Robotics

Isaac Asimov’s Law of Robotics:

A robot must not injure a human being, must obey orders from a human being, and only protect its own existence if it is consistent with the above.

But we do not know how to programme that at the moment.

We already build advanced agents like industrial robots, which will get smarter and smarter, one day exceeding us in intelligence, becoming super-intelligent.

(Super-intelligence, as I said in a previous post, means better than humans in nearly every knowledge domain).

So, here’s a key question:  how do we motivate intelligent agents to pursue values that are good for humans when they overtake us in knowledge?

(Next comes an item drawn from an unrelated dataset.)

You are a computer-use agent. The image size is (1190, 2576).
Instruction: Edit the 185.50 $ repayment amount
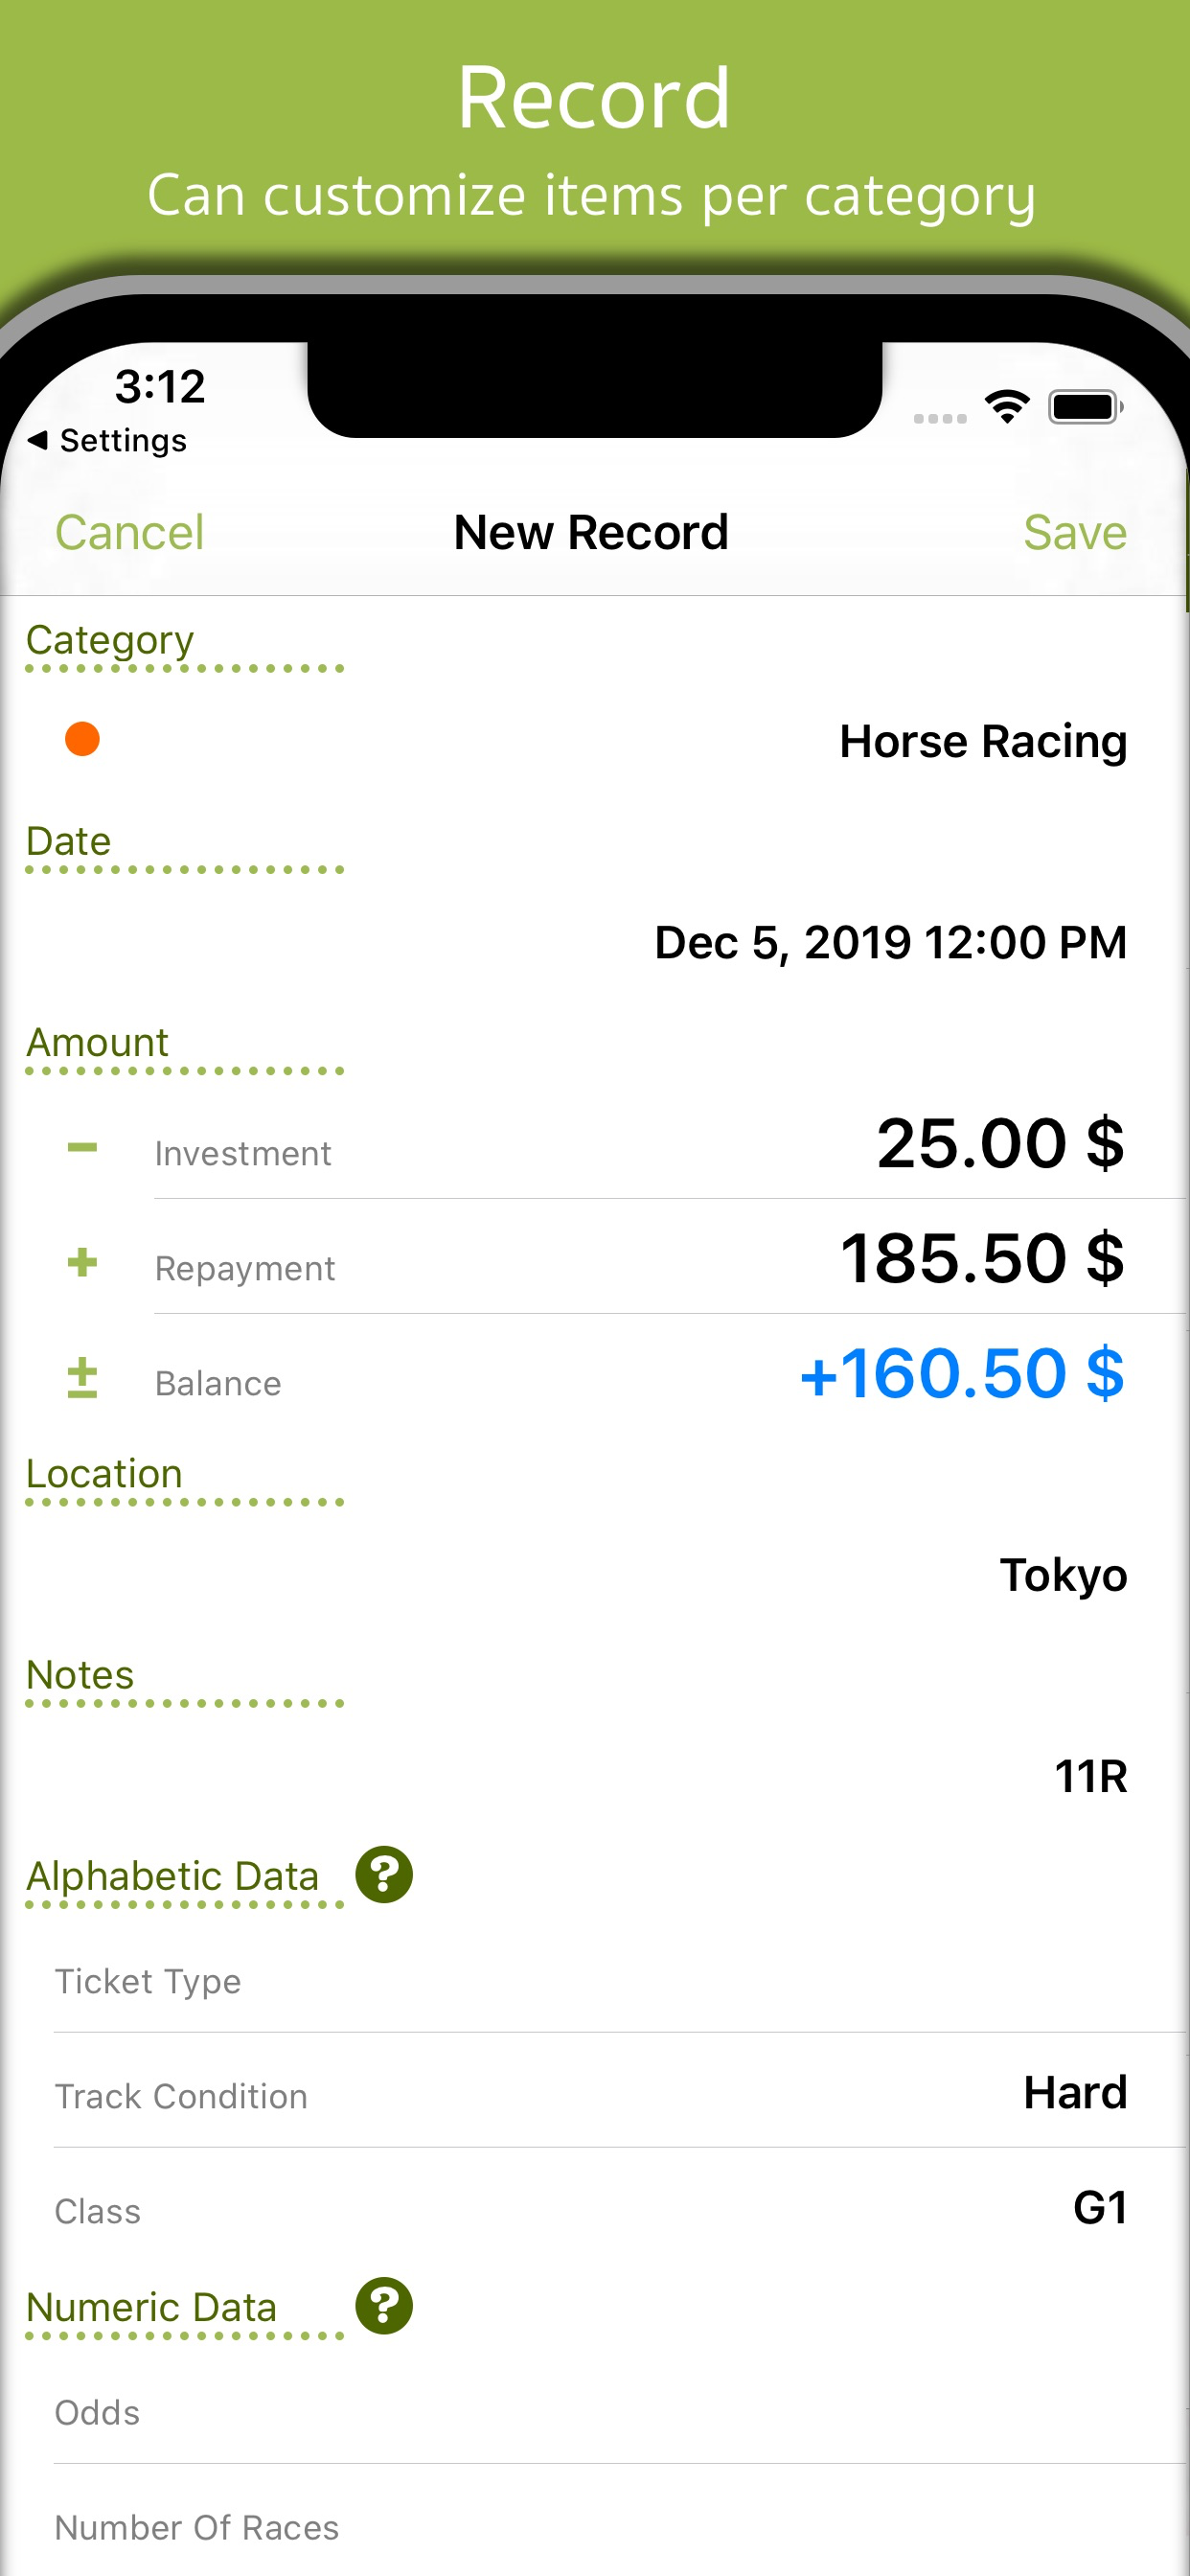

The problem is called “value loading”.

We already have machines that will soon be able to improve their own operating systems, i.e. rewrite their own code, using techniques that are simply too complex for us to track.

Thus an artificial intelligence, especially one that may be rapidly growing towards super-intelligence, is not just brainier than we are, but there is no reason for it to share that inherent caution we grandly call “wisdom”, which draws in equal parts on our human intelligence and our instinct for personal survival.

We are only safe if the super-intelligent agent is loaded with the right values.  Loading such complex values will be difficult and require extreme caution.

How to define those values correctly? How to avoid them being misinterpreted, intentionally or unintentionally as an AI advances into super-intelligence, well out of human cognitive reach?

Here’s one idea: monitored learning. You could call a Strict Parent approach.

Any advance in intelligence or new code might be monitored for corruption by unimproved intelligent agents from the previous generation which themselves have been validated by unimproved agents from the generation before. There would therefore be layers of supervision, using all sorts of tests to ensure that the next generation of advanced intelligence was not putting the loaded value at risk. If so, it would be suppressed or marginalised.

There would be a permanent potential constraint, holding back every advance, just like a human boss with the power to say: “No, I’m not sure. I’m not ready. We won’t do it.”

But it would be bad news if there was any kind of arms race to achieve super-intelligence. Every player in the race would have an incentive to speed up the process. 

That’s a real  issue for a planet full of rival nations and beliefs, some lethal, some archaic. They would have no time for Asimov’s law.

Feels like a serious problem. 

Besides, when you actually try to code for Asimov’s Law, you pretty soon find how fuzzy it is.

Jamie told me that some of the wealthiest people in the tech industries of the West coast were putting money into a fund to reward the embedding of Asimov’s Law into intelligent devices.

But I got the impression he was very sceptical about the idea.